= Dataset excerpts =
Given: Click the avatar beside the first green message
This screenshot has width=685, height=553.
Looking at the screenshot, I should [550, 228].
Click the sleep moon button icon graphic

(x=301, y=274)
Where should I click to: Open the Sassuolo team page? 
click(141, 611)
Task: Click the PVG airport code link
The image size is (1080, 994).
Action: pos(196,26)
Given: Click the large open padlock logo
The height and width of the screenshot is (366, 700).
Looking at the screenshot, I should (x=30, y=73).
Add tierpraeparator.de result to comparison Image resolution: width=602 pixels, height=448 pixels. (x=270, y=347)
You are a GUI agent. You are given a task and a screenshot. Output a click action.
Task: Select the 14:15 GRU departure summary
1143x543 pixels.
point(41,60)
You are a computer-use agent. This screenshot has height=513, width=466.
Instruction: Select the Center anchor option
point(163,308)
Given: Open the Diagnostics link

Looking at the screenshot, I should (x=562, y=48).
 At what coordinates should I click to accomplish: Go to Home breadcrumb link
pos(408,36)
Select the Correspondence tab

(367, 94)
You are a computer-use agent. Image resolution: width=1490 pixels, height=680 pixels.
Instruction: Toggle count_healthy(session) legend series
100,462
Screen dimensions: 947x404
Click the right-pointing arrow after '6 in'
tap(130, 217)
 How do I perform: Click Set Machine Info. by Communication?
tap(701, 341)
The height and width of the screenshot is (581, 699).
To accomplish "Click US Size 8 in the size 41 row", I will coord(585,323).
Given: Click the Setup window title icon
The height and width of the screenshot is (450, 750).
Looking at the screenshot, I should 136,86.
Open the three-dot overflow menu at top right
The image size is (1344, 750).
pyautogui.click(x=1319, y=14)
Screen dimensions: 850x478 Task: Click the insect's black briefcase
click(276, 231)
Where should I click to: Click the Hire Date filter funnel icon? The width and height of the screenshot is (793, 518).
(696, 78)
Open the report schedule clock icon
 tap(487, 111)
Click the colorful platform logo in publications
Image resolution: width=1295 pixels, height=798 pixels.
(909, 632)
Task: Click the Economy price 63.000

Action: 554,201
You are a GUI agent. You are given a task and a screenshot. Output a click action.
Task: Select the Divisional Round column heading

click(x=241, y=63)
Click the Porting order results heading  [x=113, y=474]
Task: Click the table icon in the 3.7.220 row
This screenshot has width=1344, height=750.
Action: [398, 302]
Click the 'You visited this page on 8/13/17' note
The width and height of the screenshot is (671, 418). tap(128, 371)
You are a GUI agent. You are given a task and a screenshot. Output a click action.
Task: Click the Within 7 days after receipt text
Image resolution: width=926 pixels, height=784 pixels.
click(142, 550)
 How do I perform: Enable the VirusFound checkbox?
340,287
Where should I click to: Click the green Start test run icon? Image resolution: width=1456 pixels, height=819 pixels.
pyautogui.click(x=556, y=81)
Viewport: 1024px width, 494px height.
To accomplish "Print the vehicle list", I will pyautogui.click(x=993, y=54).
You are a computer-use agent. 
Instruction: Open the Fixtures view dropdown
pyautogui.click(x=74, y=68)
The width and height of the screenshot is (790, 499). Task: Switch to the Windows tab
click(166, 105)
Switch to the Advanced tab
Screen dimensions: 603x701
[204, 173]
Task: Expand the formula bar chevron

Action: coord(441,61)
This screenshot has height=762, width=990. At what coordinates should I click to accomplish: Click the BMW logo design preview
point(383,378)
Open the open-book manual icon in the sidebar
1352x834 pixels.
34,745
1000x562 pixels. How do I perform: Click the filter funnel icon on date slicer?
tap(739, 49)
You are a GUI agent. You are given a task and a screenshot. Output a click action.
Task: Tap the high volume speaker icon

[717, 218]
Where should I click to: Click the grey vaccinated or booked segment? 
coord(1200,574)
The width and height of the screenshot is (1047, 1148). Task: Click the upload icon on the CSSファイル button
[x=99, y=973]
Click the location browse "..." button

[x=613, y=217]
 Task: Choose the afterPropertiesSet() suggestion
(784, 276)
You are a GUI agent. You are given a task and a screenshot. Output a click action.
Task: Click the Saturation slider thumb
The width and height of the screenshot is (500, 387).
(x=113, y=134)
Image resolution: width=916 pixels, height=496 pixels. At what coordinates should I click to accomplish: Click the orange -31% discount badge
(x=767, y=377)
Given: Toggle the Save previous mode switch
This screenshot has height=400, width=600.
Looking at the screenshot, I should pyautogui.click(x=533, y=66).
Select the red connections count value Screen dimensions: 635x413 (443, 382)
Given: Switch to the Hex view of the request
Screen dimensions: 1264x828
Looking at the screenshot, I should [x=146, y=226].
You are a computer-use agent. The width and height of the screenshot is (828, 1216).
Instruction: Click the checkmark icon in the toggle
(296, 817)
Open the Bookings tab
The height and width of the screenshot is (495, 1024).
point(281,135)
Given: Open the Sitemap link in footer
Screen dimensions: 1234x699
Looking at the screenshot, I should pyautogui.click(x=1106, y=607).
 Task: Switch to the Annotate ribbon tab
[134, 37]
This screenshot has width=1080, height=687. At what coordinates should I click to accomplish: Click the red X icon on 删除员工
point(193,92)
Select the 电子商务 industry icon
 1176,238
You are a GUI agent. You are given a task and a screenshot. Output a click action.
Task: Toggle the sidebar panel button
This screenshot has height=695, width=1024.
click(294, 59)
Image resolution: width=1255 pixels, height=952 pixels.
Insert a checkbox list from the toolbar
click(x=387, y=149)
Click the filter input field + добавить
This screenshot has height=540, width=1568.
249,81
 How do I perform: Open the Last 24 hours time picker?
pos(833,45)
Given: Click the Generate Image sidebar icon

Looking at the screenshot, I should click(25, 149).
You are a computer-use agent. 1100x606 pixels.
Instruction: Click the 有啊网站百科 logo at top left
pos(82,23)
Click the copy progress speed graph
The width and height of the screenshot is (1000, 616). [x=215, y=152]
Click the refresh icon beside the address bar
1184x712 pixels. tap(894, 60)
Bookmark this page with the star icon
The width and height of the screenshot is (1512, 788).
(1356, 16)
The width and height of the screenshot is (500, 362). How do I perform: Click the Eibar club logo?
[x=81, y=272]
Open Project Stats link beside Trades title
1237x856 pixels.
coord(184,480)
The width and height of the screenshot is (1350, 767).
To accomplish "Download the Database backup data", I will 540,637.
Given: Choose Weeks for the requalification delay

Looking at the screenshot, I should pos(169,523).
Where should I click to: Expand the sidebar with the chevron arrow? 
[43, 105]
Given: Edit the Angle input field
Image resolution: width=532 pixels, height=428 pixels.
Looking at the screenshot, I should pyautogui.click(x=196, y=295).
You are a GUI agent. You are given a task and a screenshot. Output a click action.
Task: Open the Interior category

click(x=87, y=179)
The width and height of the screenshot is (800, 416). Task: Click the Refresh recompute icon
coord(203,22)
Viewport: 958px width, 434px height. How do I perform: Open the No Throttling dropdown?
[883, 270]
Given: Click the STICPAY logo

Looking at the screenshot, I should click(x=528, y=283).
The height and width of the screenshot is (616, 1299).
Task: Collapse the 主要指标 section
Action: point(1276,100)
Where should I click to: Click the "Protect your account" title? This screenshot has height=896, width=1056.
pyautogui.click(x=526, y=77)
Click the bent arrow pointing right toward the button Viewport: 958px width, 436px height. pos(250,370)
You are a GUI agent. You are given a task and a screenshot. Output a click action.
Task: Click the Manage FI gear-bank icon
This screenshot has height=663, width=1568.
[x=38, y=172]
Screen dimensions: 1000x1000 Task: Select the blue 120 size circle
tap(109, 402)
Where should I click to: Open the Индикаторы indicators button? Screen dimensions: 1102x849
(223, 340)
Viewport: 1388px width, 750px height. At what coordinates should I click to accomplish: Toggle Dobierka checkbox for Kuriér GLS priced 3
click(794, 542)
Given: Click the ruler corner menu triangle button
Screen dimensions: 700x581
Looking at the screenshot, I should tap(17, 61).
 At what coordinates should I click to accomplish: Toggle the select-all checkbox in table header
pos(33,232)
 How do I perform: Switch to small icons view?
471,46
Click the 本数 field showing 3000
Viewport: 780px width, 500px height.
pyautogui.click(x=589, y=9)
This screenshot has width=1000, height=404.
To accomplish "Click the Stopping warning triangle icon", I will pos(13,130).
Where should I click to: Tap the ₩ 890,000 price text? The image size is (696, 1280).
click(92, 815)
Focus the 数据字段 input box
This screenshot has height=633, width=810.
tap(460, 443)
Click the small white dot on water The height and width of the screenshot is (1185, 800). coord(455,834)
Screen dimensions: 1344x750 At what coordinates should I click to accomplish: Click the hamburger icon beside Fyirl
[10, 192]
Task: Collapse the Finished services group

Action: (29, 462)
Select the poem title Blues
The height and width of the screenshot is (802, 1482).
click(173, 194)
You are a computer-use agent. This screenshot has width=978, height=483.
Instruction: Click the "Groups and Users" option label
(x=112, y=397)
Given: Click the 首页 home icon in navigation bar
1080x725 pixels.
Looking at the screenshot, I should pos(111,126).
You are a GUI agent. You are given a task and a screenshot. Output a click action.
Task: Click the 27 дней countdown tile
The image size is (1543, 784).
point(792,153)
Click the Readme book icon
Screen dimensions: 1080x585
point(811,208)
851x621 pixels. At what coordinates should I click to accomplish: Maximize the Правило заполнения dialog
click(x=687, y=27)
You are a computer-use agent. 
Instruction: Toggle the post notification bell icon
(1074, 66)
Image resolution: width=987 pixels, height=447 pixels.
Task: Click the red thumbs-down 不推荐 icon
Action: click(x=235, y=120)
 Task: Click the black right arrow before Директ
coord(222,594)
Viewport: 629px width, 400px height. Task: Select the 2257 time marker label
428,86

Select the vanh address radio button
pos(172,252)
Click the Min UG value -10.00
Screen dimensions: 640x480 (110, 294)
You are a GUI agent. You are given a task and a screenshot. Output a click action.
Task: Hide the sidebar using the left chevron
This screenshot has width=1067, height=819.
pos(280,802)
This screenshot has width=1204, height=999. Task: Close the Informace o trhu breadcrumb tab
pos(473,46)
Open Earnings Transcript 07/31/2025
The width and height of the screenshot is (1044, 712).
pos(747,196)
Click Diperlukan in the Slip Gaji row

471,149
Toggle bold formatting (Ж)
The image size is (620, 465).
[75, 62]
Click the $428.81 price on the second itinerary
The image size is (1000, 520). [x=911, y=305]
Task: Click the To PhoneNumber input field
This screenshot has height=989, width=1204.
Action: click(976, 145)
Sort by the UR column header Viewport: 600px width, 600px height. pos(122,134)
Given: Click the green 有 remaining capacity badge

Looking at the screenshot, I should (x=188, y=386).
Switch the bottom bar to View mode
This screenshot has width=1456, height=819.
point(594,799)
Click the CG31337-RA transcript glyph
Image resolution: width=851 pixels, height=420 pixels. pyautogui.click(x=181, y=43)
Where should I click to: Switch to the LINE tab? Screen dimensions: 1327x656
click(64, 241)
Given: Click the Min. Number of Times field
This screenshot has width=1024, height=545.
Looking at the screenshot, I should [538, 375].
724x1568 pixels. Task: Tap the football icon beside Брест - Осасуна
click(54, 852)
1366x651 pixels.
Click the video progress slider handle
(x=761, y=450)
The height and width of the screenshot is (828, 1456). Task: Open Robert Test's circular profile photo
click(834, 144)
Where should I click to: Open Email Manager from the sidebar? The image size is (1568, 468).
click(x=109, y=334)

= Task to complete =
The lines from the start of the entries above through the line containing "Given: Click the large open padlock logo" are the ones to return, please; copy them exactly and include both ends.

= Answer for the task =
Given: Click the avatar beside the first green message
This screenshot has width=685, height=553.
Looking at the screenshot, I should [550, 228].
Click the sleep moon button icon graphic

(x=301, y=274)
Where should I click to: Open the Sassuolo team page? 
click(141, 611)
Task: Click the PVG airport code link
The image size is (1080, 994).
Action: pos(196,26)
Given: Click the large open padlock logo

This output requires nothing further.